For example, pathpyG
includes support for sophisticated layout algorithms, such as the Fruchterman-Reingold algorithm for force-directed layouts. This can be activated using the "fr"
option, which applies a physics-based approach to arrange nodes and edges in a way that visually represents their relational dynamics. Such force-directed layouts are particularly useful for highlighting the underlying structure and relationships within the data.
pp.plot(g,backend='matplotlib',layout='fr')
<pathpyG.visualisations.network_plots.StaticNetworkPlot at 0x7f2b528eb550>
Additionally, pathpyG
offers the flexibility to incorporate custom layout algorithms. If you have developed your own method or have specific requirements for node positioning, you can directly provide the node coordinates to the visualization. This capability ensures that pathpyG
can cater to a wide range of visualization needs, from simple and automatic layouts to highly customized and complex arrangements, making it a versatile tool in the field of data visualization.
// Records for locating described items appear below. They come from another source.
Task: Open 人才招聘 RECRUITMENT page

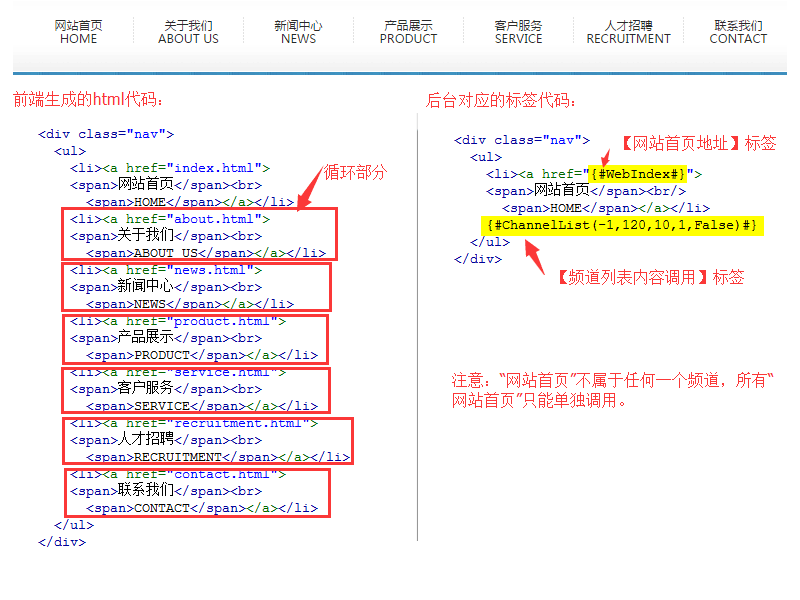Action: [628, 32]
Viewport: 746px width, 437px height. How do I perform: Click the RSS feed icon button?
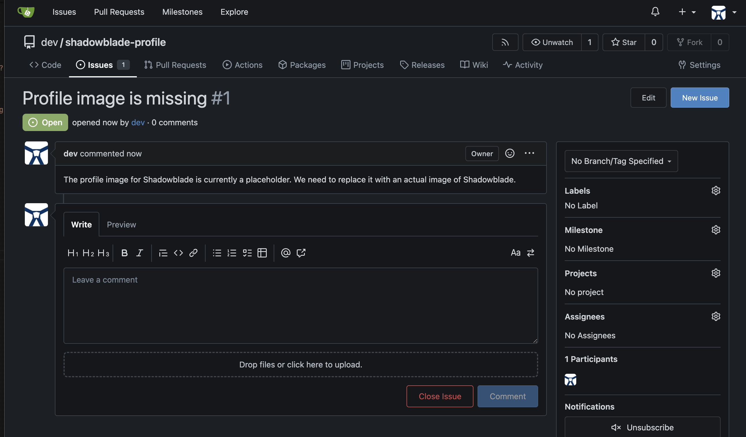point(505,42)
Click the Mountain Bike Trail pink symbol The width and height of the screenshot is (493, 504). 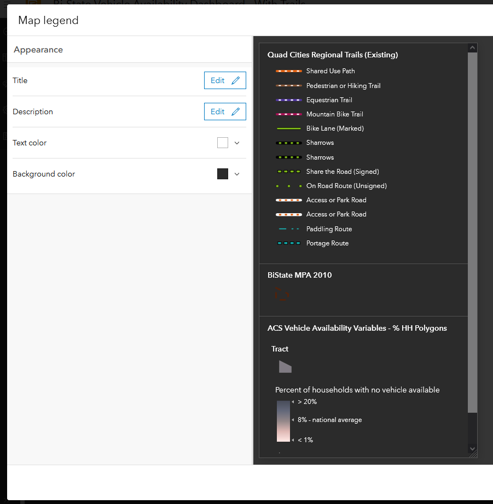[x=289, y=114]
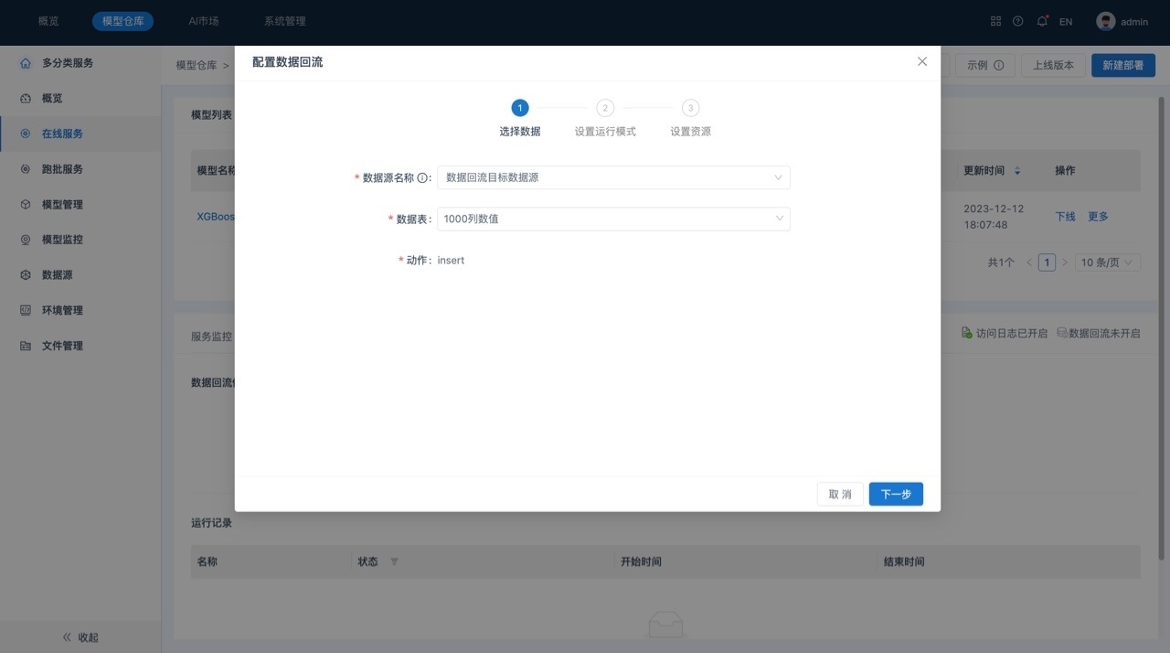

layout = {'a':[0,0],'b':[1,1],"c":[2,2]}
pp.plot(g,backend='matplotlib',layout=layout)
<pathpyG.visualisations.network_plots.StaticNetworkPlot at 0x7f2b52743af0>
Styling Your Plots¶
To enhance the effectiveness and appeal of our visualizations in pathpyG
, styling of our plots becomes a key aspect. The ability to style your plots is not just about aesthetic appeal; it is about effectively conveying more information through visual means. Depending on the type of plot you are working with, there are multiple styling options available to tailor your visualization to your specific needs. The fundamental principle here is that the styles applied to your plot should not be dependent on the data of your model. In other words, you should be able to present the same data in different styles, depending on the context or the information you wish to highlight. To facilitate this, styles are organized in dictionaries, which are then incorporated into the plot
function.
For network plots, where the focus is on the topology of the data, there are several basic styling options you can adjust, including the size
, color
, and opacity
of each node and edge object. These options provide a foundational level of customization, allowing you to make your graph more readable and visually appealing. However, the styling possibilities extend further, varying according to the specific kind of plot you are creating. To distinguish between the styling of edges and nodes, a prefix corresponding to each element type is added to the keyword, such as node_size
. This distinction ensures that your styling choices are accurately applied to the intended elements of the graph, further enhancing the clarity and effectiveness of your visualization.
style = {}
style['node_color'] = (255,1,255) # RGB tuple
style['edge_color'] = 'green' # Color name as str
pp.plot(g,**style)
<pathpyG.visualisations.network_plots.StaticNetworkPlot at 0x7f2b52743880>
In pathpyG
, there are various methods for assigning styles to objects, each offering a different level of customization and control. A straightforward approach, as previously shown, involves using a single value, such as a color string (e.g., 'green'
) or an RGB tuple (e.g., (255,1,255)
). Applying this single value uniformly alters the appearance of all elements within a specific category, providing a quick and easy way to set a general style. However, for more detailed styling, one can utilize a list
of values. In this approach, each value in the list
is associated with an element according to its index position. This method is particularly familiar and efficient when working with tensors, where the association of values to elements is often index-based.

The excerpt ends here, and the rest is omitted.